-- START OF SOURCE DATA --

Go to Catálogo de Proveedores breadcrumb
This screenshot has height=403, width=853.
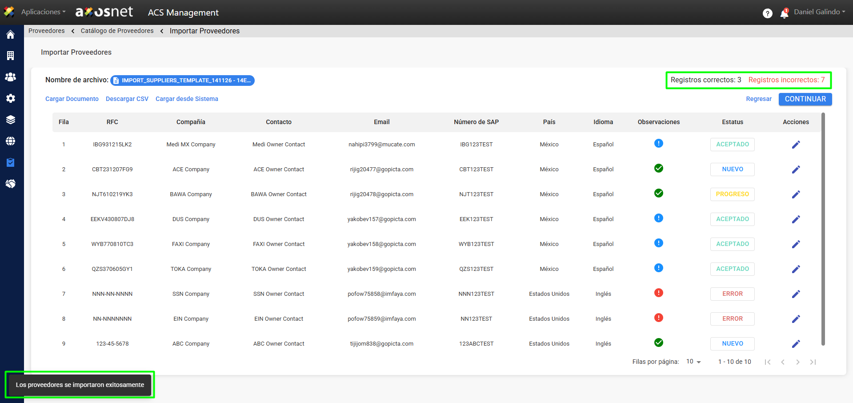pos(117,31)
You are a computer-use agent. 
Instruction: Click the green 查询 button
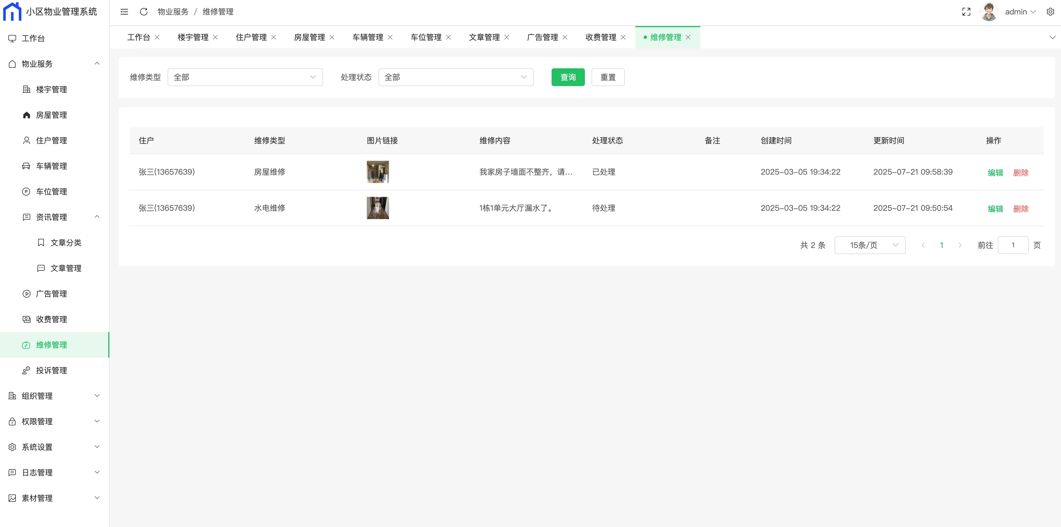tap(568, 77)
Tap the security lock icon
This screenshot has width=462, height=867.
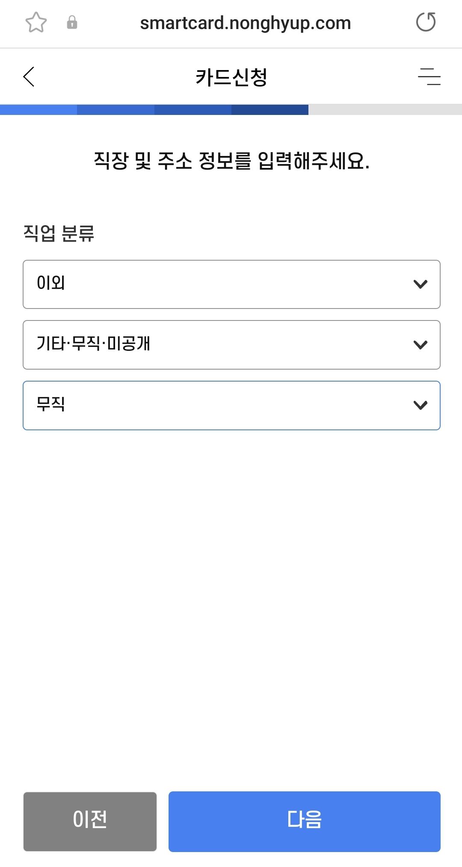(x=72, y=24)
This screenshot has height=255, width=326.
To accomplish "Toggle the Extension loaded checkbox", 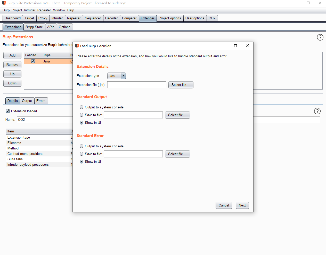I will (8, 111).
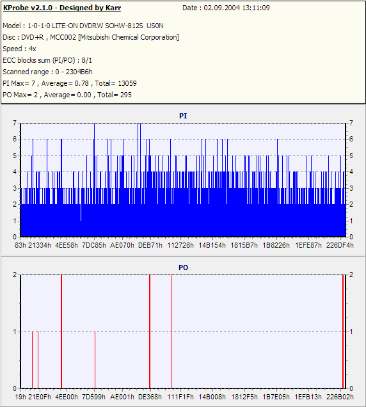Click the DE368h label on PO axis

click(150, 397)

-- END OF SOURCE DATA --
-- START OF SOURCE DATA --

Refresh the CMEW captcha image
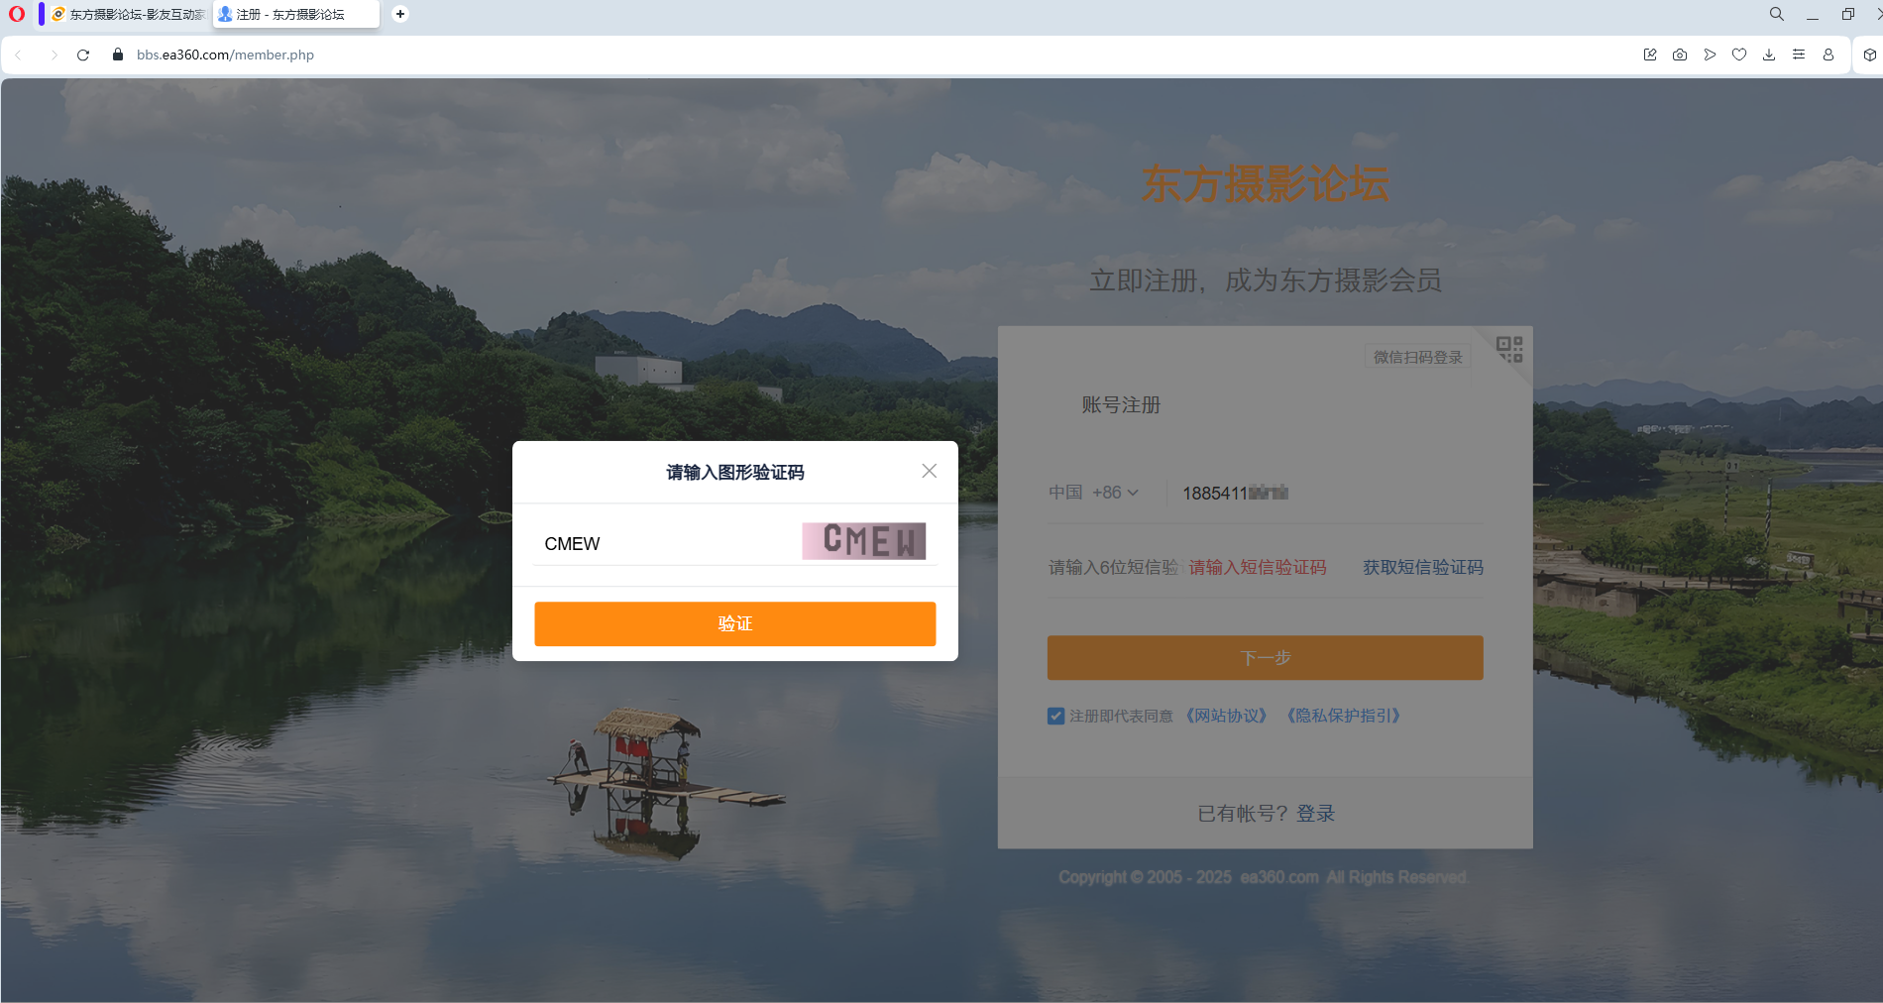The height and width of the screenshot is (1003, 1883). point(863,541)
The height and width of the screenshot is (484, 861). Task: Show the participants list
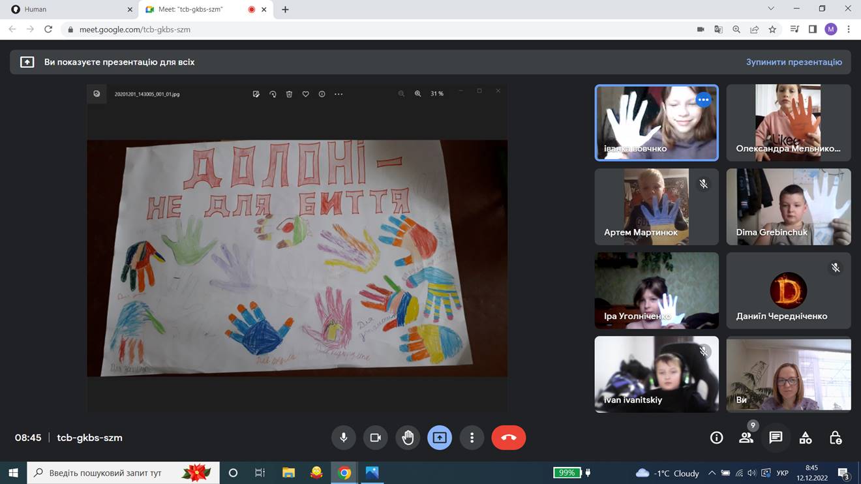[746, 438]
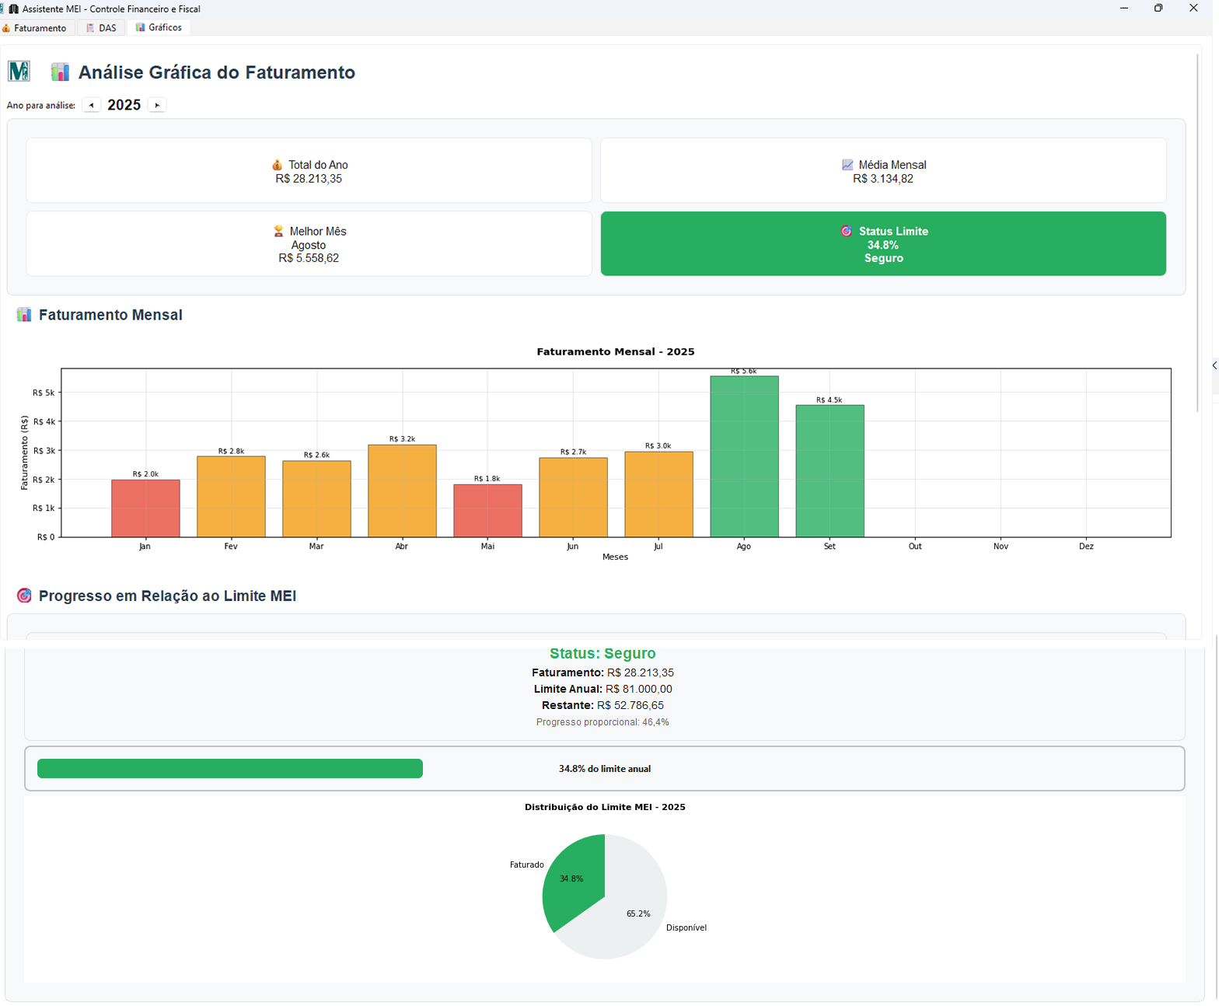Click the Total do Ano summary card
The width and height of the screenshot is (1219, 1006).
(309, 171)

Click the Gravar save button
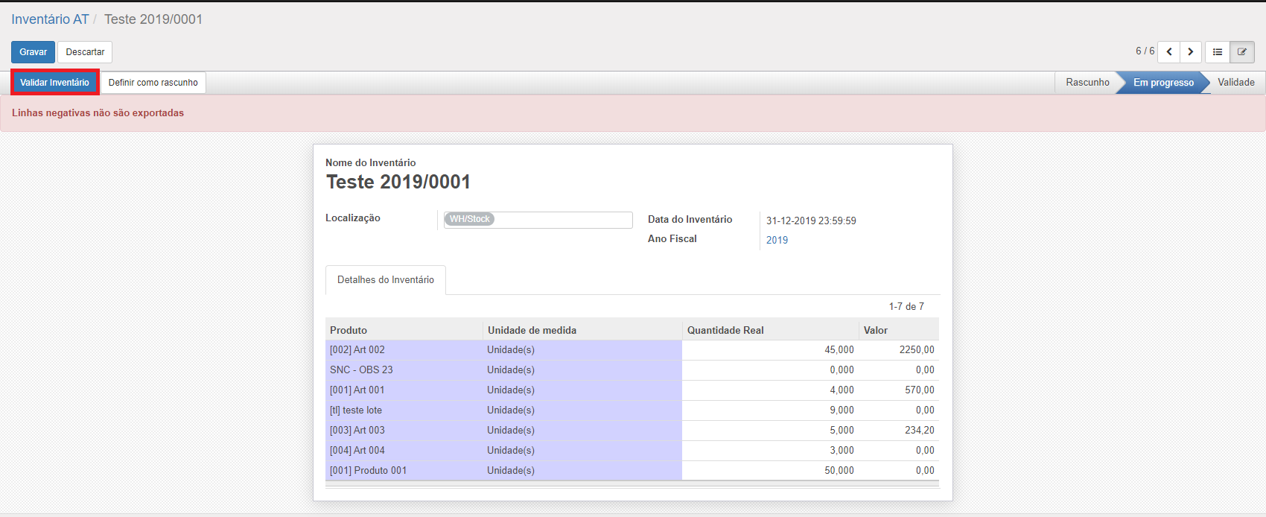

-- END OF SOURCE DATA --
-- START OF SOURCE DATA --

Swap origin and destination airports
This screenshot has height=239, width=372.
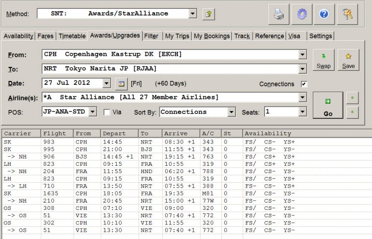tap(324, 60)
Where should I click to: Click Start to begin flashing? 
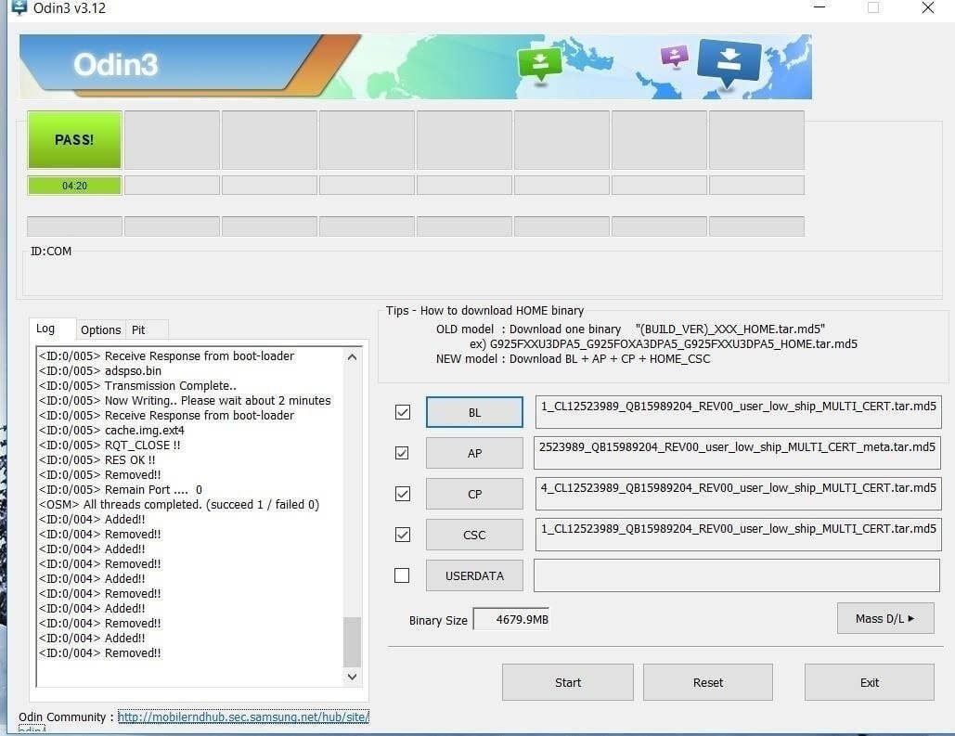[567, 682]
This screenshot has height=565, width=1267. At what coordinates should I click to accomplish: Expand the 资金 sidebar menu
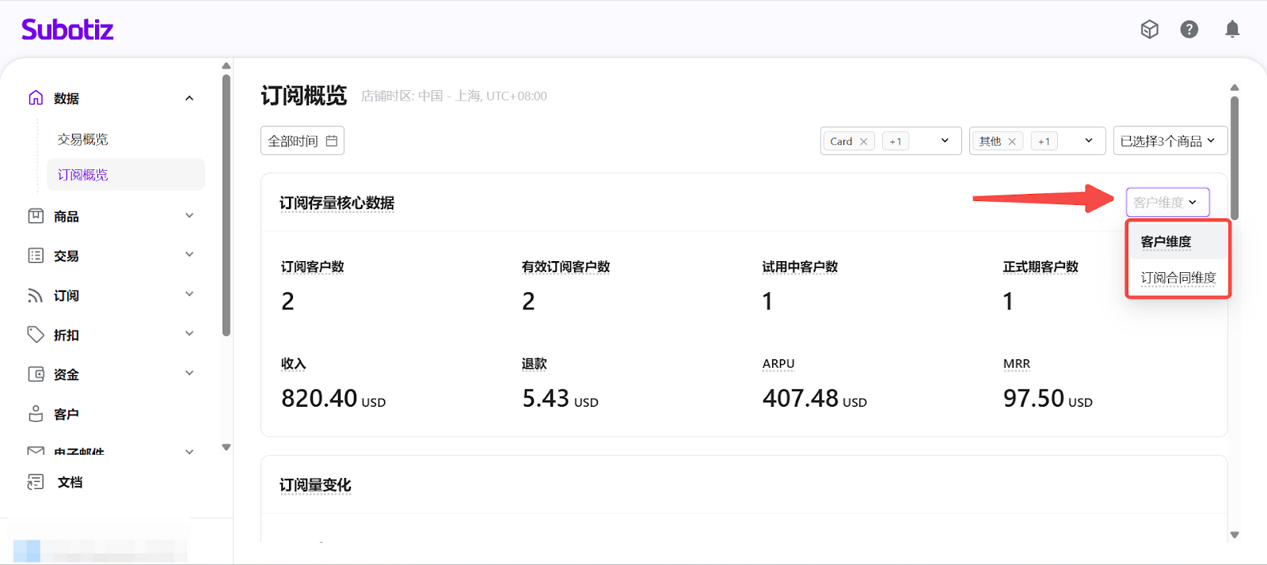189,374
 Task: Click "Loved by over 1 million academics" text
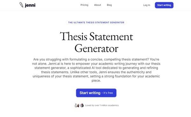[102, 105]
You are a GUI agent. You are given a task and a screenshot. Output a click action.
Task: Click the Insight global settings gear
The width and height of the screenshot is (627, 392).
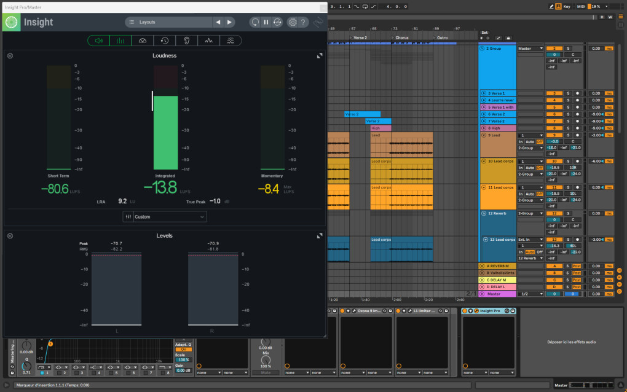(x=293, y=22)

-- END OF SOURCE DATA --

• YOUR TASK: Locate every line in the records above that contains the string "should" and copy each of those lines. Case counts.

• ANSWER FOR THE TASK:
Where should I click to: Click Start to begin flashing? 
This screenshot has height=565, width=1267. At what coordinates should I click to accomplish: Expand the 资金 sidebar menu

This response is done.